• [Records]:
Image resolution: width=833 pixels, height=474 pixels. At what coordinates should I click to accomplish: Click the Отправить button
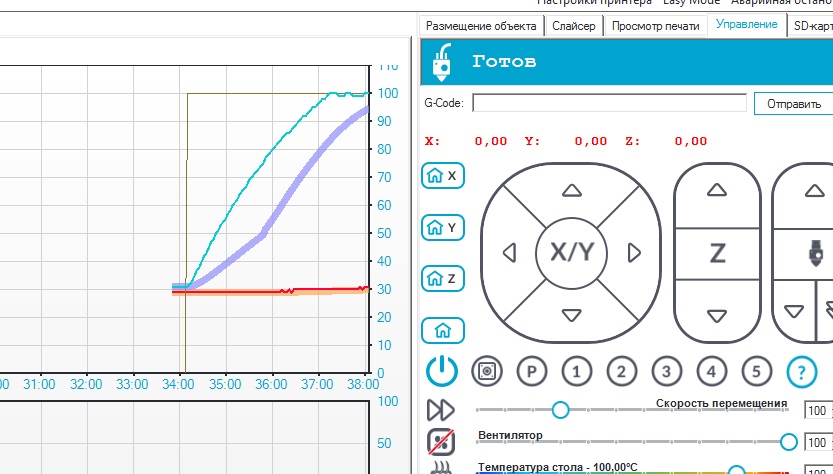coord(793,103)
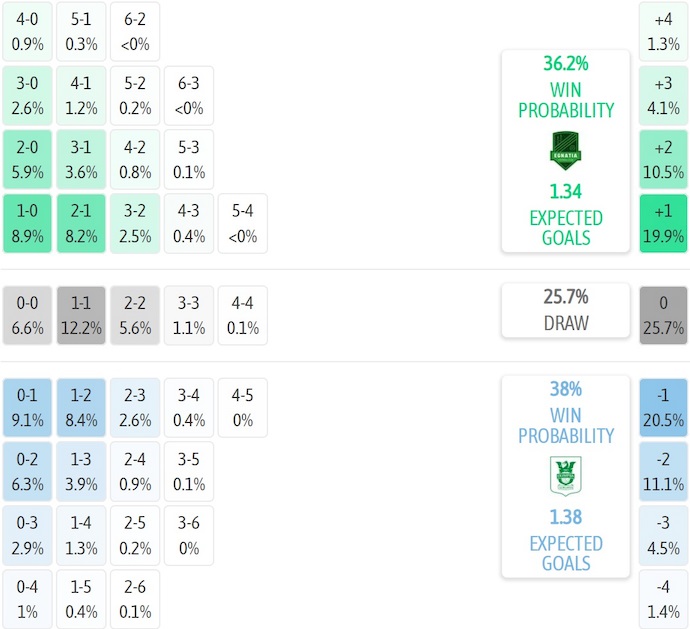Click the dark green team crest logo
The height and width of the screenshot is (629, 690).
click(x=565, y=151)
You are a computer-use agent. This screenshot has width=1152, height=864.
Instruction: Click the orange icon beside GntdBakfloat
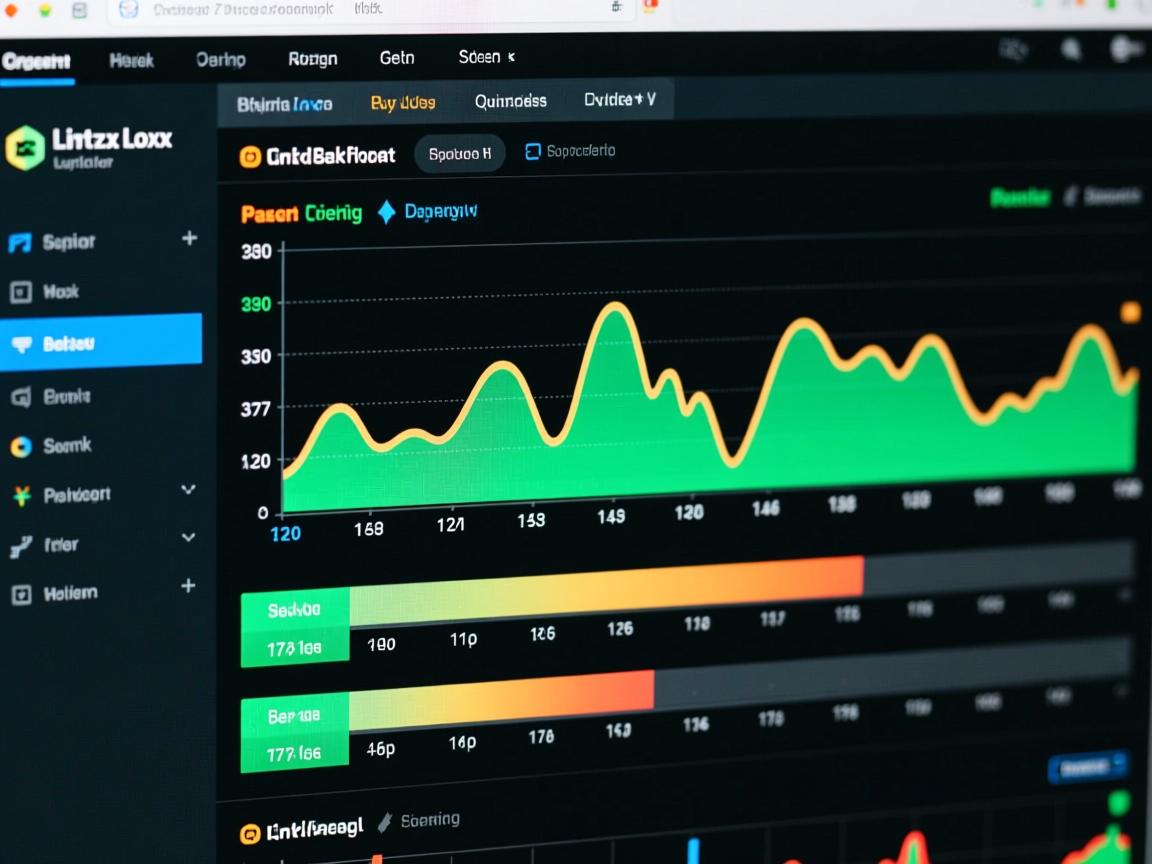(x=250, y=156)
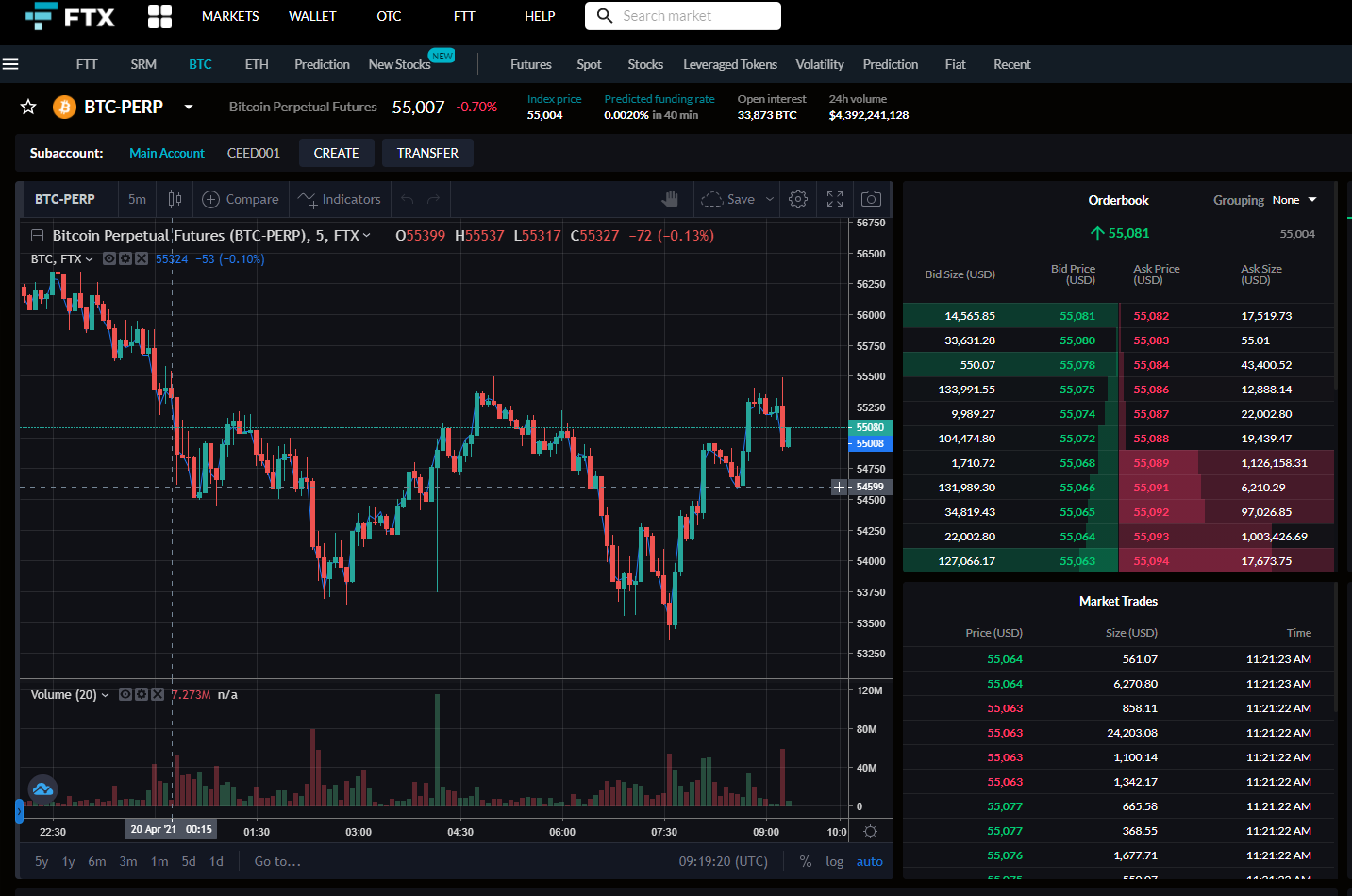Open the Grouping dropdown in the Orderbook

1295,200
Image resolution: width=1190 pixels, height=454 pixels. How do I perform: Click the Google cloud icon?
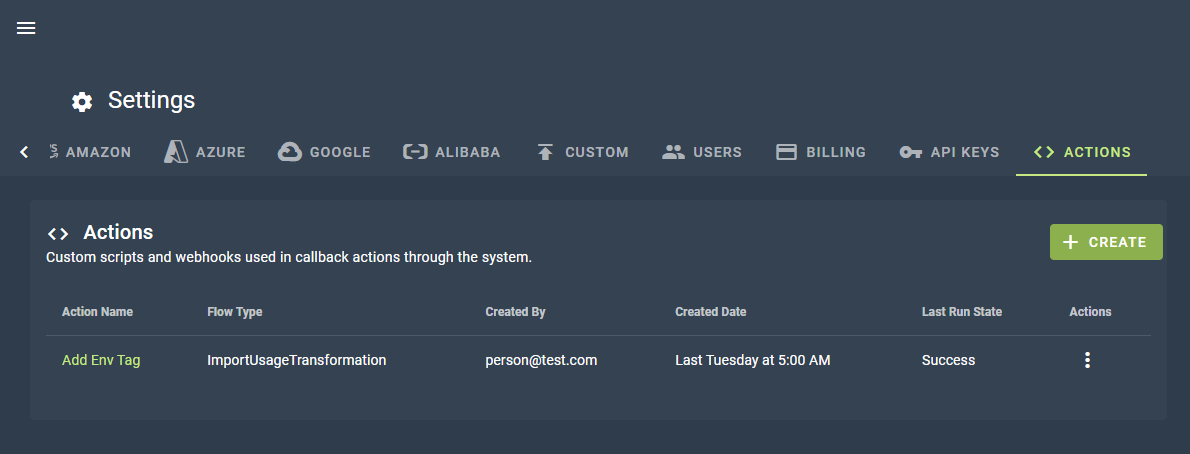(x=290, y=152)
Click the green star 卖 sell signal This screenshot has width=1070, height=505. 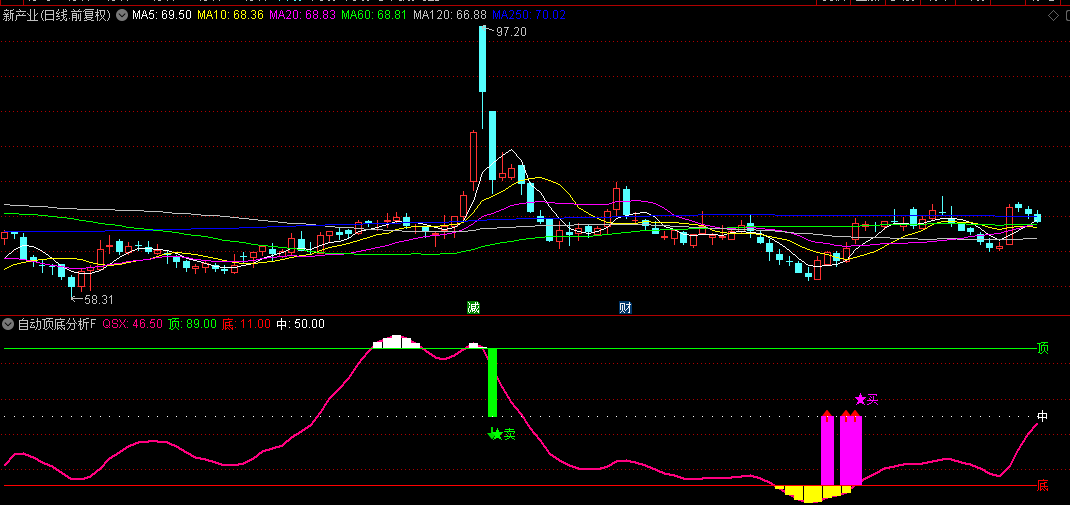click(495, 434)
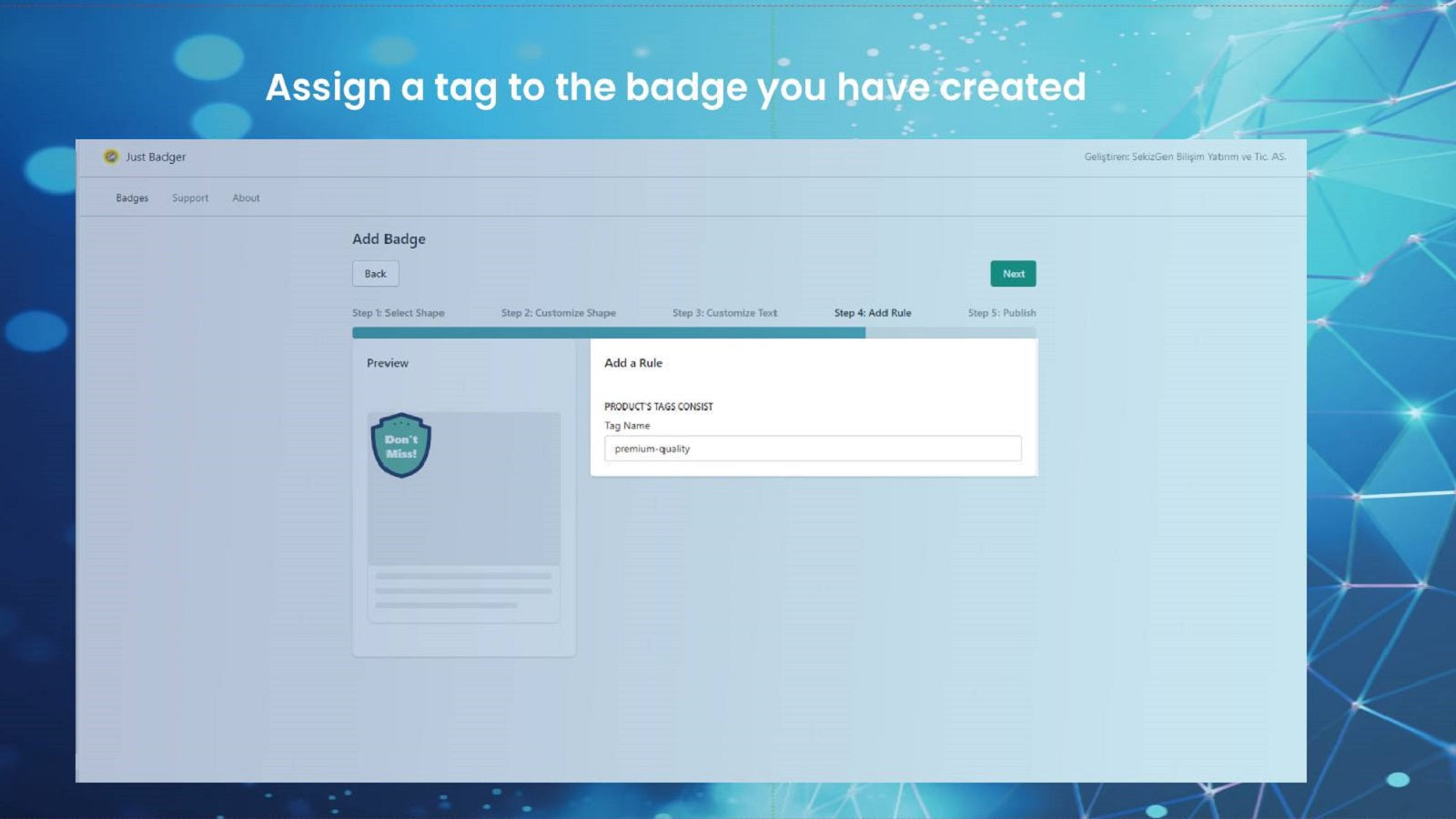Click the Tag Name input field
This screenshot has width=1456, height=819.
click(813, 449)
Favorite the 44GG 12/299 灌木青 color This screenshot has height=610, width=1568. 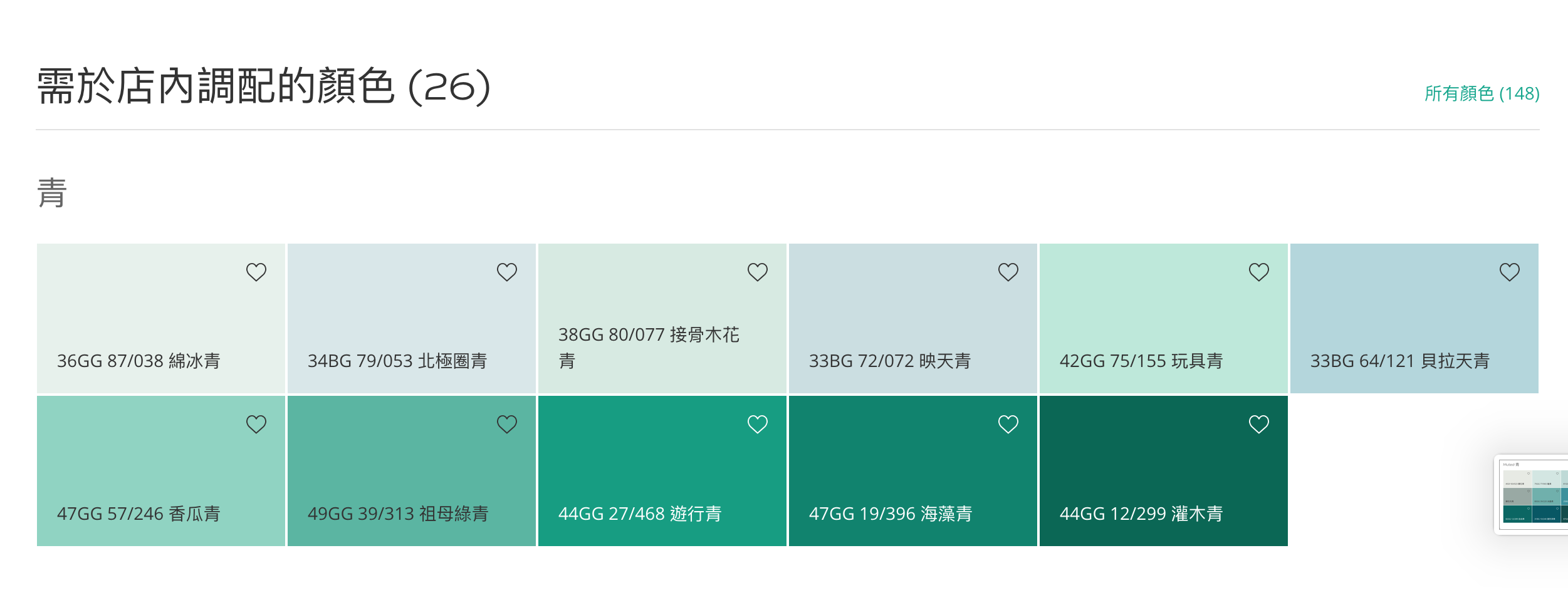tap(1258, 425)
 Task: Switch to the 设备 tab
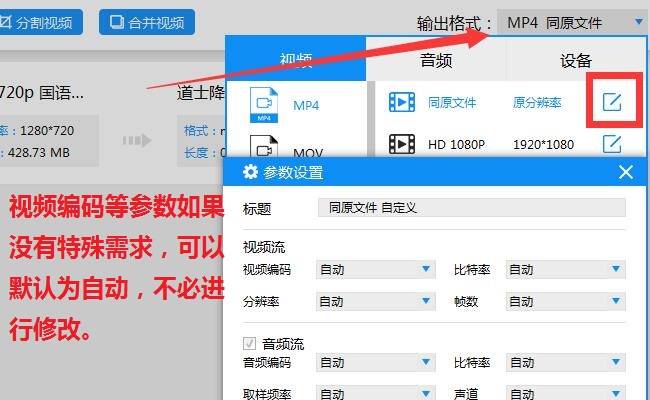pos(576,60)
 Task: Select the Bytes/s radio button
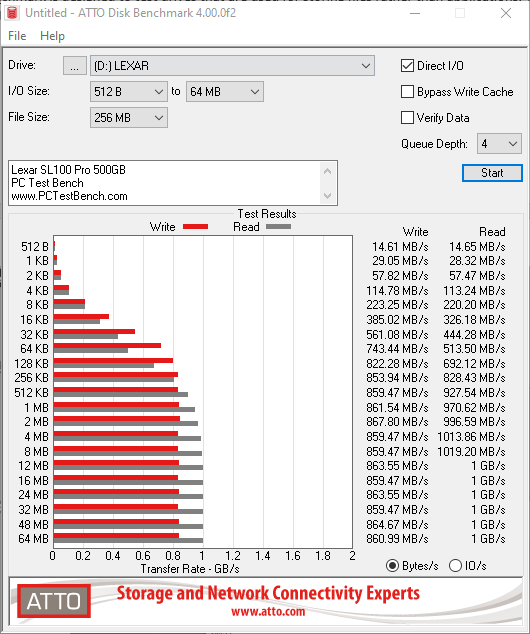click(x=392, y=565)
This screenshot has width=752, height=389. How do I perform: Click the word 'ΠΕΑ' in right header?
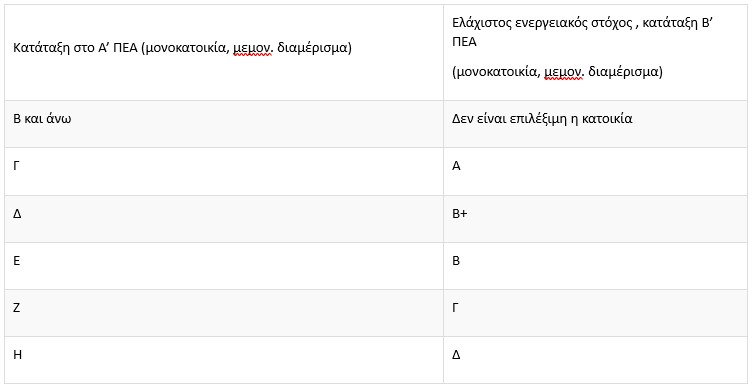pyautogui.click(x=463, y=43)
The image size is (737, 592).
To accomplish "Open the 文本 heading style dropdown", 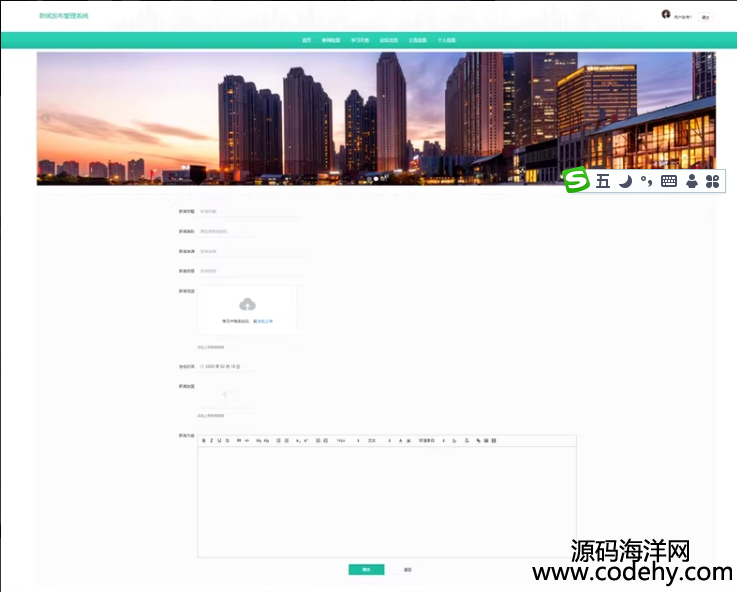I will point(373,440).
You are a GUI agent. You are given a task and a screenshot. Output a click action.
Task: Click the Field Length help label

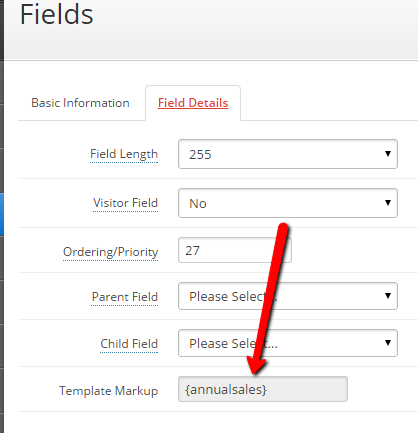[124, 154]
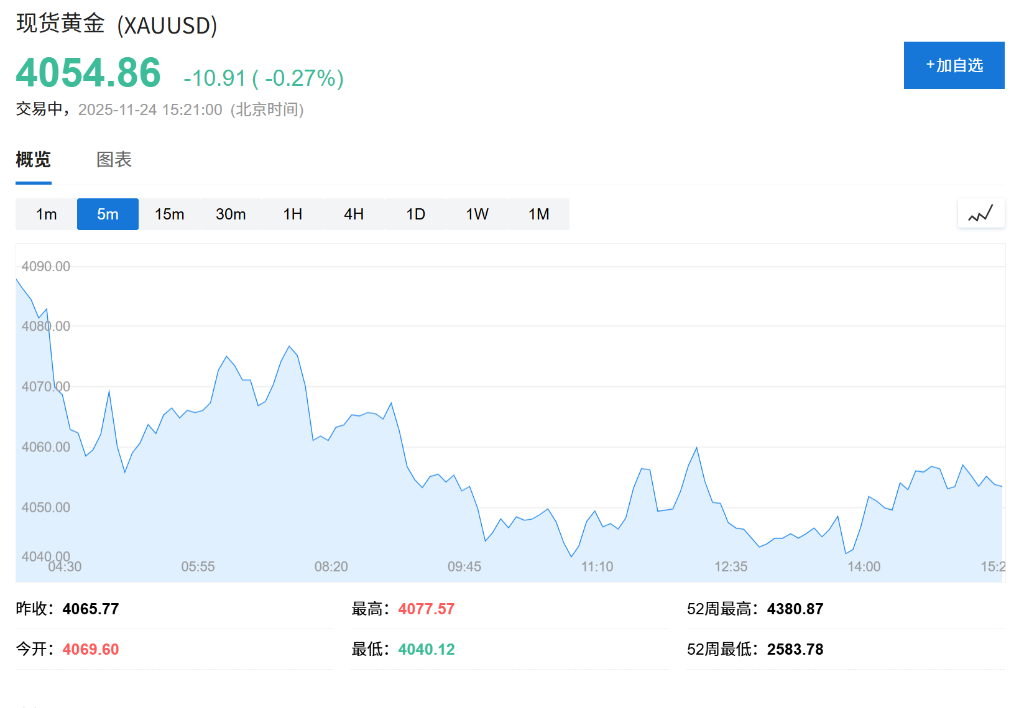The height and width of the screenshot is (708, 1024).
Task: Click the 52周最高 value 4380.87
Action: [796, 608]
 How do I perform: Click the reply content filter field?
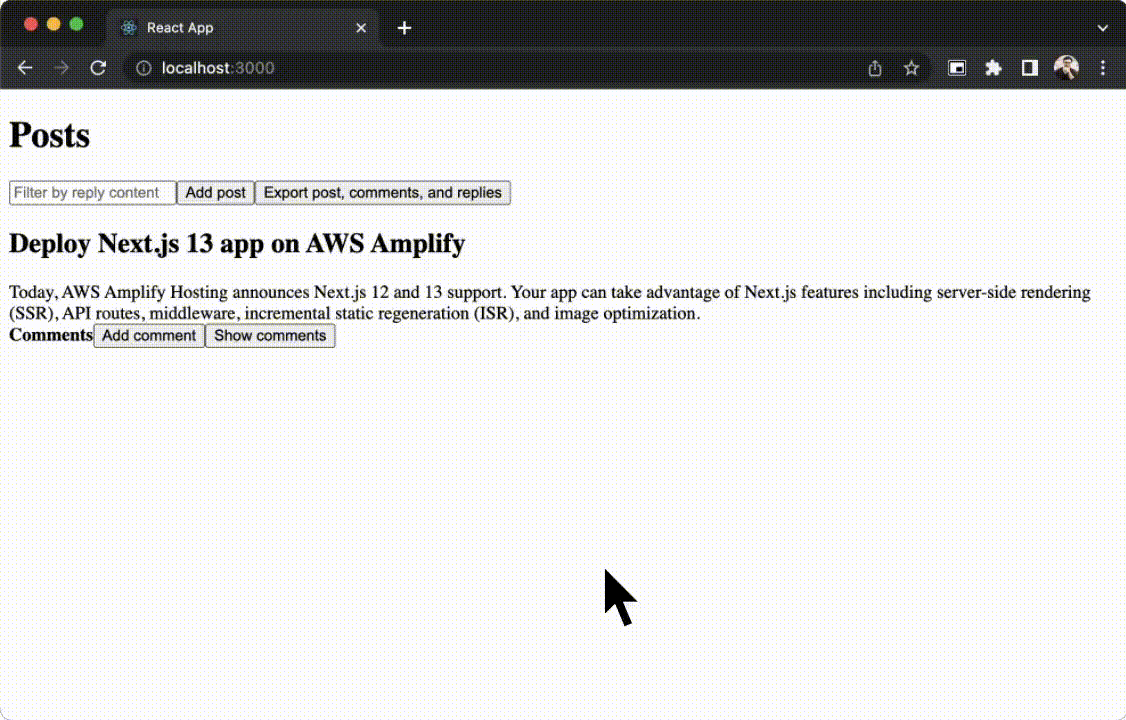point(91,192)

• [Activity]: When the word "agent" appears in a line of the listing, copy that line.

• [Exercise solution]:
You are a computer-use agent. This screenshot has width=1152, height=864.
You are a GUI agent. You are given a task and a screenshot. Output a click action.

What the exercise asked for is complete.